Ahmad Luthfi Siapkan Langkah Pemerataan Pendidikan di Kawasan Lereng Gunung Jawa Tengah

Ahmad Luthfi Siapkan Langkah Pemerataan Pendidikan di Kawasan Lereng Gunung Jawa Tengah
Ahmad Luthfi Siapkan Langkah Pemerataan Pendidikan di Kawasan Lereng Gunung Jawa Tengah

KONTENSEMARANG.COM — Gubernur Jawa Tengah Ahmad Luthfi menegaskan komitmennya untuk mewujudkan pemerataan akses pendidikan bagi masyarakat yang tinggal di kawasan lereng Gunung Merbabu-Merapi maupun Sindoro-Sumbing.

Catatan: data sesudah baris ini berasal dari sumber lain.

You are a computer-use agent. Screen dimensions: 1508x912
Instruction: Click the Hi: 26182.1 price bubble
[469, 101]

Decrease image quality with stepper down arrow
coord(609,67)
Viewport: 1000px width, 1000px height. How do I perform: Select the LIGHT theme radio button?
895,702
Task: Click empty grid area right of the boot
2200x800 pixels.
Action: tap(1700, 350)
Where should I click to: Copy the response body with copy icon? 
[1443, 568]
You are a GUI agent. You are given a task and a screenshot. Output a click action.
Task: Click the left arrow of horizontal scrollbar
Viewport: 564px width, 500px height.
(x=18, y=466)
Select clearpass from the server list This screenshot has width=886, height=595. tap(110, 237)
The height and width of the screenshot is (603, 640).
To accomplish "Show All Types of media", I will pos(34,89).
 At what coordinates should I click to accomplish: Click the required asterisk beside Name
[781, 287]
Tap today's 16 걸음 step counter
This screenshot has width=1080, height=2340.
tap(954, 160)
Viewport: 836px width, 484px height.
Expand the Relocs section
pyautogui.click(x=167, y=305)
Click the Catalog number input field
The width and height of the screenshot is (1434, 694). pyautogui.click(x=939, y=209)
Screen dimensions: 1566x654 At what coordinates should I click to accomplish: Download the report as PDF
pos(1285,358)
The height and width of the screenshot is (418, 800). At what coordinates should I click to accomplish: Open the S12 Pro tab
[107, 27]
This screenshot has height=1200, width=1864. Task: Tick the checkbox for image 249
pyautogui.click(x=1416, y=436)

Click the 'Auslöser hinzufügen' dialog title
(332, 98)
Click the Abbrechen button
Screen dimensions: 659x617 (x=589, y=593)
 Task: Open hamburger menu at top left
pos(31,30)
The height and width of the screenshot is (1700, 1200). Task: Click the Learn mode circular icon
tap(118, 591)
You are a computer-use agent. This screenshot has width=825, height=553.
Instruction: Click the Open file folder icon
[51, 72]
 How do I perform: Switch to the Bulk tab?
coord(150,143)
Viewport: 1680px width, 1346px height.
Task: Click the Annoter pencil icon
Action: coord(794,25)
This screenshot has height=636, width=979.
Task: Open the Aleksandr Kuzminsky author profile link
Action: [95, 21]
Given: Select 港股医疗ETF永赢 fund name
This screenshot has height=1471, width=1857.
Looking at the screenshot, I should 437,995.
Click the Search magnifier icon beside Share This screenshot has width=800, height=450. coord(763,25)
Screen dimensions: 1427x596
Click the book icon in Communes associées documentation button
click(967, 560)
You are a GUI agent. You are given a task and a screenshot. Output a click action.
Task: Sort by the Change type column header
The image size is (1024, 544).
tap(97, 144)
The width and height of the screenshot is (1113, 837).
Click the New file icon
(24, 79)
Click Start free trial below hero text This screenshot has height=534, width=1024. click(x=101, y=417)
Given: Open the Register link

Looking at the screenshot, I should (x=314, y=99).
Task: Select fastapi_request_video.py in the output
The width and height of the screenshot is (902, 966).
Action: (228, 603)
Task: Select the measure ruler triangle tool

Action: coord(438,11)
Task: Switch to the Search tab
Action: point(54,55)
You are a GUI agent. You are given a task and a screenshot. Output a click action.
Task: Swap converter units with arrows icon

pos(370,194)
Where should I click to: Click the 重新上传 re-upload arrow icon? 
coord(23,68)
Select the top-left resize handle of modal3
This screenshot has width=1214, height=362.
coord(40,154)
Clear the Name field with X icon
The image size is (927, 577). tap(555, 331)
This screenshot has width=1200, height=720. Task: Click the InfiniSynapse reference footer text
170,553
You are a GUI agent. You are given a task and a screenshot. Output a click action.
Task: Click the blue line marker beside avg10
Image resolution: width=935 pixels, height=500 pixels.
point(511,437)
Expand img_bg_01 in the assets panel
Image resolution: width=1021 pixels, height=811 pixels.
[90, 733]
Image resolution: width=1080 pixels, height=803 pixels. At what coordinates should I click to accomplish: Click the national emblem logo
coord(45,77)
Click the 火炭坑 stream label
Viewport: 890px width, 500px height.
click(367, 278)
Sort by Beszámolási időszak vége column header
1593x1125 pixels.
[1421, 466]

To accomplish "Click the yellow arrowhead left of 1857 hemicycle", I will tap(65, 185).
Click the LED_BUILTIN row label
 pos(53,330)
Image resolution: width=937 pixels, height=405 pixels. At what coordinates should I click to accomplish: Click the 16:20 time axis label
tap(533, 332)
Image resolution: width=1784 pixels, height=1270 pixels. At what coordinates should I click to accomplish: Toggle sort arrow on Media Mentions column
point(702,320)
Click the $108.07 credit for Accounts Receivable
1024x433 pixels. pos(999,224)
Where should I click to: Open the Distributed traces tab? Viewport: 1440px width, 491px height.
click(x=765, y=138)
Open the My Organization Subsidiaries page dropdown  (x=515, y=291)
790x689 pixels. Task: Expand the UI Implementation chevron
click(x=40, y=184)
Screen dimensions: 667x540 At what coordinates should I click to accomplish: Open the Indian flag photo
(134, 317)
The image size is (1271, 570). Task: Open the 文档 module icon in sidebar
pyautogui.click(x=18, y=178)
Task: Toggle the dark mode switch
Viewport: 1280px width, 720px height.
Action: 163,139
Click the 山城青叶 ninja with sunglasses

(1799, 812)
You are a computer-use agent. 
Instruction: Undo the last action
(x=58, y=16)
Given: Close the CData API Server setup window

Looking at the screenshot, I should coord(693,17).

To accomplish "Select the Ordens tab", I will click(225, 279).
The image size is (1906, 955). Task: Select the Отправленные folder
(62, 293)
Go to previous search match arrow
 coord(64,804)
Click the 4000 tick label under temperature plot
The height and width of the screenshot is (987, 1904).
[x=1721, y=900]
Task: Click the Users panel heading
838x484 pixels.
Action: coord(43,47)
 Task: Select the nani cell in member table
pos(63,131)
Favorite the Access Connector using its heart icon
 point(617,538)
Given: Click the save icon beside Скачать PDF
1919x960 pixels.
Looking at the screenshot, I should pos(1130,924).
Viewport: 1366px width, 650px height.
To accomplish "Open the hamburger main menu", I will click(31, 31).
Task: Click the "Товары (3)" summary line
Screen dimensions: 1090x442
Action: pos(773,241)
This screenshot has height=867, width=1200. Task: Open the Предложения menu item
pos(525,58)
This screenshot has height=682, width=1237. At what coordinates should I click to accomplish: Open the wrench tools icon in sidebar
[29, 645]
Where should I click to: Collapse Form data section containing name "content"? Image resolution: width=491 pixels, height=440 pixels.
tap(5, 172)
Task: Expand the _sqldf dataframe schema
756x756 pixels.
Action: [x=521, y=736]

Upaya tersebut dilakukan guna memastikan seluruh anak di wilayah pegunungan mendapatkan kesempatan pendidikan yang sama.

Pernyataan itu disampaikan Luthfi saat menanggapi sejumlah usulan dari Bupati Magelang, Bupati Temanggung, dan Bupati Purworejo dalam kegiatan Rembug Pembangunan Jawa Tengah yang berlangsung di Pendopo Kabupaten Temanggung, Rabu (3/6/2026).

Sebagai langkah awal, Luthfi meminta Dinas Pendidikan Provinsi Jawa Tengah melakukan pendataan dan survei di sejumlah wilayah, khususnya Kabupaten Temanggung, Kabupaten Magelang, dan Kabupaten Purworejo.

Survei tersebut bertujuan memetakan jumlah anak putus sekolah serta kondisi akses layanan pendidikan di kawasan tersebut.

"Tolong Dinas Pendidikan adakan survei di Kecamatan Bruno Kabupaten Purworejo, Lereng Merbabu dan Sumbing. Anak yang putus sekolah karena jaraknya jauh itu berapa, laporkan saya. Terus uang tidak bisa sekolah karena miskin ekstrem itu berapa," kata pinta Luthfi.

Menurutnya, sektor pendidikan menjadi salah satu indikator utama dalam meningkatkan kesejahteraan masyarakat.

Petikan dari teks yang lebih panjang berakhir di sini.